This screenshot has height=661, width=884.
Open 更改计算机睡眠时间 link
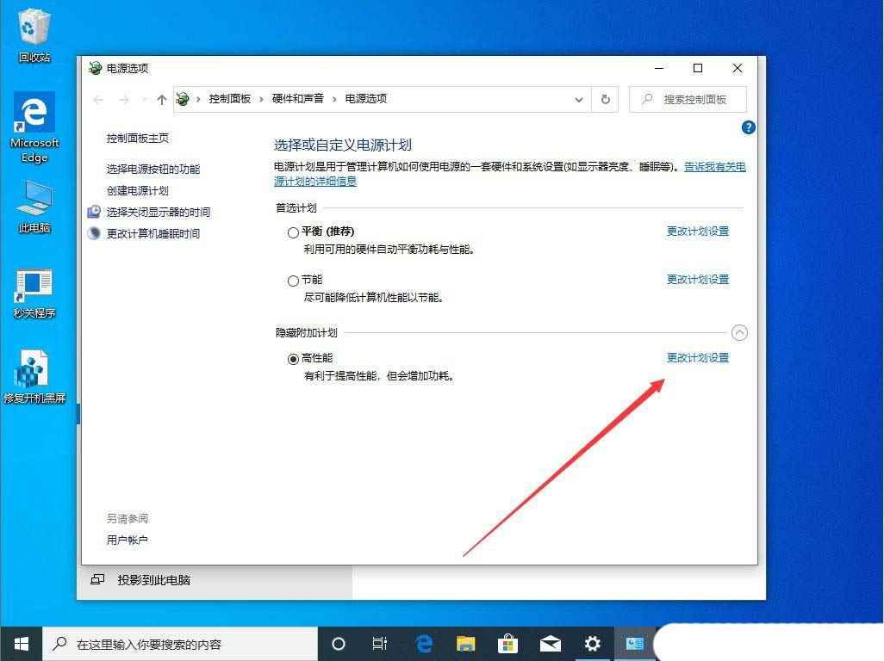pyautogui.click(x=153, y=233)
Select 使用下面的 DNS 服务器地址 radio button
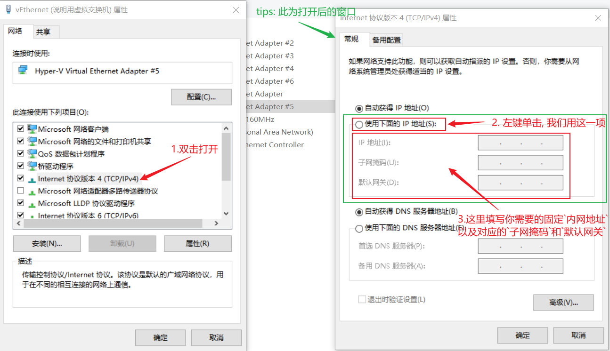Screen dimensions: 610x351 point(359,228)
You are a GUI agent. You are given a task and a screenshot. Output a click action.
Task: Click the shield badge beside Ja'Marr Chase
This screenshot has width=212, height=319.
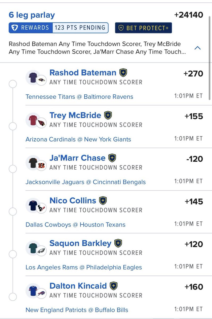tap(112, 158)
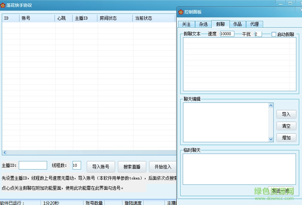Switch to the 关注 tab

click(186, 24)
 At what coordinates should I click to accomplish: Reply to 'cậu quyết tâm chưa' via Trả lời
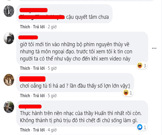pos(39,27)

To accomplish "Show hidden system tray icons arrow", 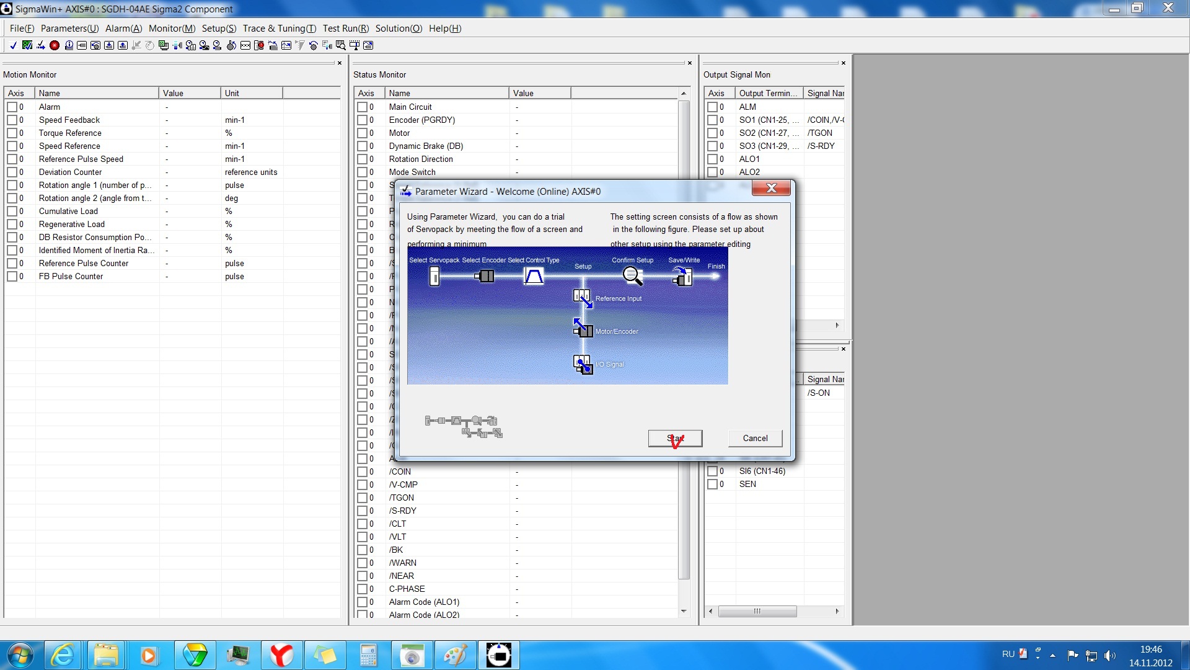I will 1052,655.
--
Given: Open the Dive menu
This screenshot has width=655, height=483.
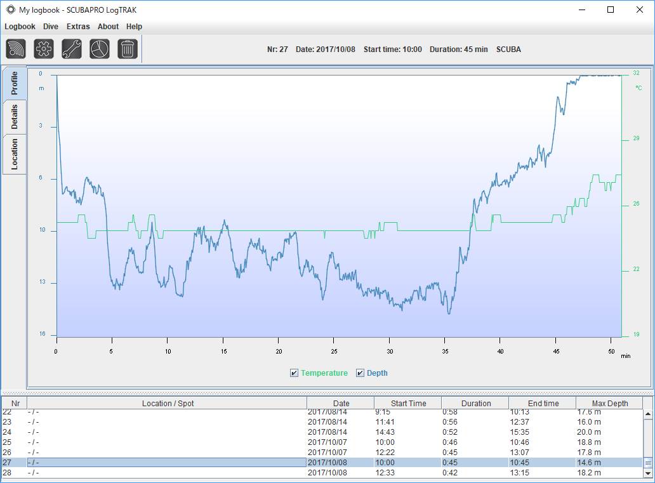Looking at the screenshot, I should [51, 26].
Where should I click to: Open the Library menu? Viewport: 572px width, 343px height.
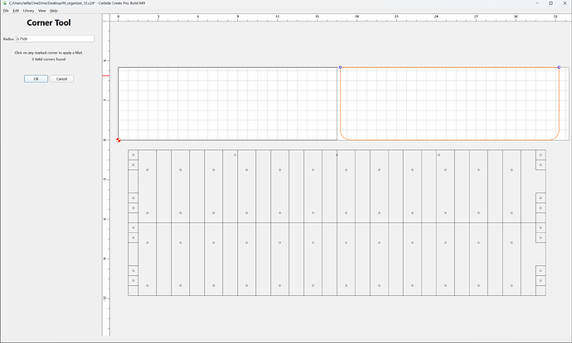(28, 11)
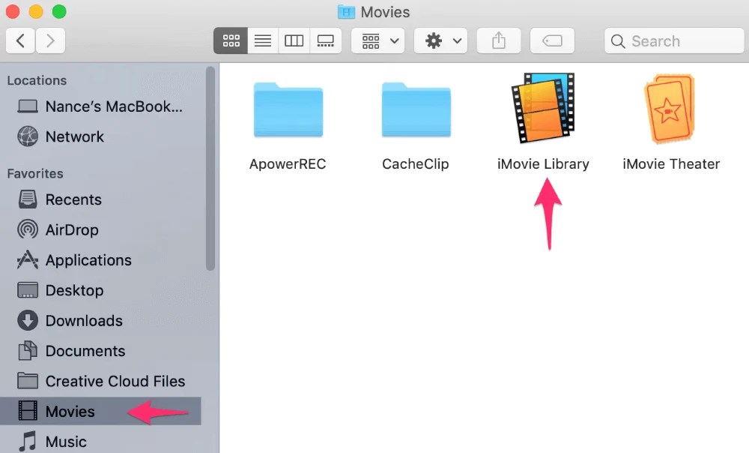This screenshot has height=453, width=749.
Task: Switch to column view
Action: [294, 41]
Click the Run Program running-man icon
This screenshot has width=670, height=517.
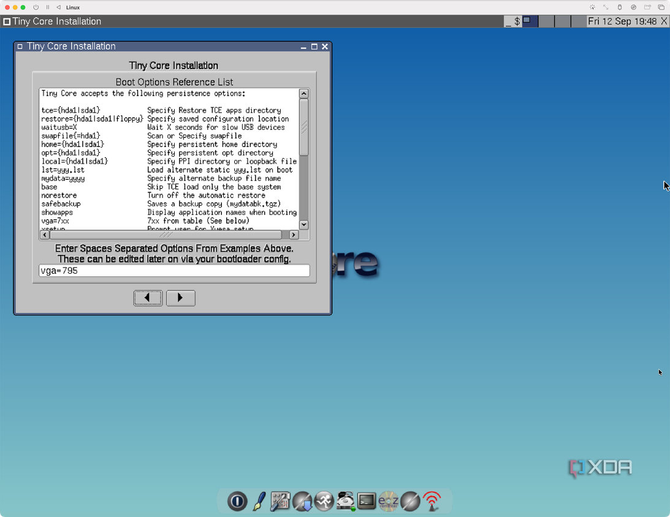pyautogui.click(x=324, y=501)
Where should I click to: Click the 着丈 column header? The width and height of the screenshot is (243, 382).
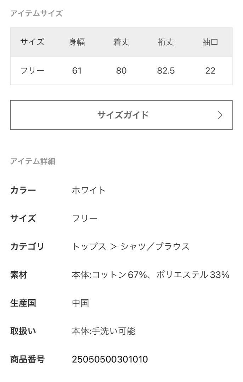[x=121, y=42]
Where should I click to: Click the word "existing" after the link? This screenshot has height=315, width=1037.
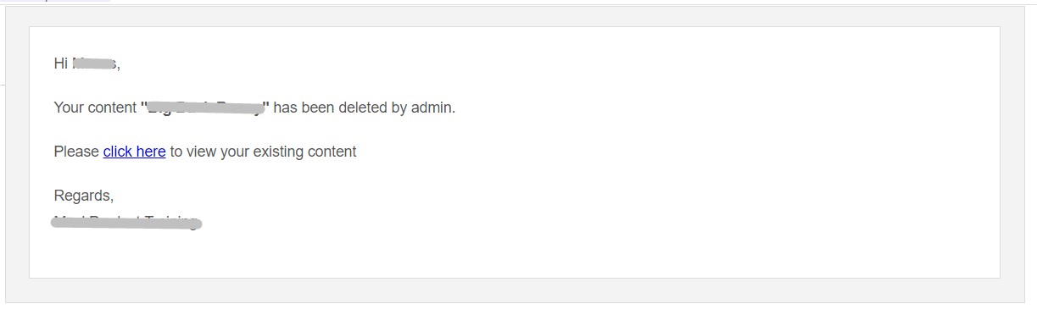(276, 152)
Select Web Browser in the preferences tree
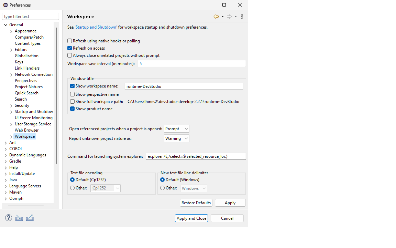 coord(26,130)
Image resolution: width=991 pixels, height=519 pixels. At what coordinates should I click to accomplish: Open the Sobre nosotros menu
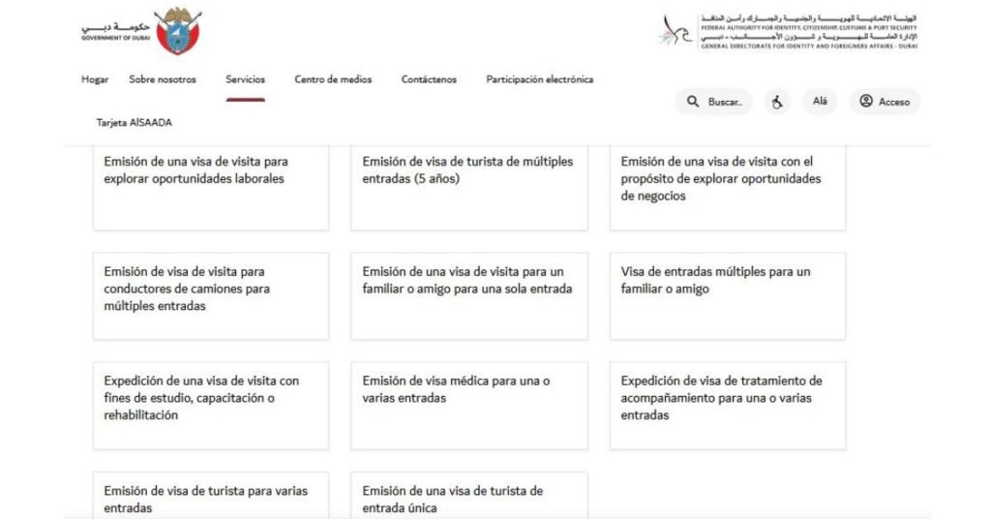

■ **Directions for this task**: Convert the records above into a numbered list, starting at the line that contains "Given: Open the Dive menu" and ending at the line that contains "Image resolution: width=991". Skip any blank lines and leave the pictures out.

■ **Full response**:
1. Given: Open the Dive menu
2. This screenshot has width=655, height=483.
3. Looking at the screenshot, I should [51, 26].
4. Where should I click to: Open the Library menu? Viewport: 572px width, 343px height.
5. (28, 11)
6. This screenshot has height=453, width=749.
7. Task: Switch to column view
8. Action: [294, 41]
9. Click the Run Program running-man icon
10. This screenshot has width=670, height=517.
11. pyautogui.click(x=324, y=501)
12. Where should I click to: Click the 着丈 column header? The width and height of the screenshot is (243, 382).
13. [x=121, y=42]
14. Where should I click to: Click the word "existing" after the link? This screenshot has height=315, width=1037.
15. (276, 152)
16. Select Web Browser in the preferences tree
17.  coord(26,130)
18. Image resolution: width=991 pixels, height=519 pixels. At what coordinates should I click to accomplish: Open the Sobre nosotros menu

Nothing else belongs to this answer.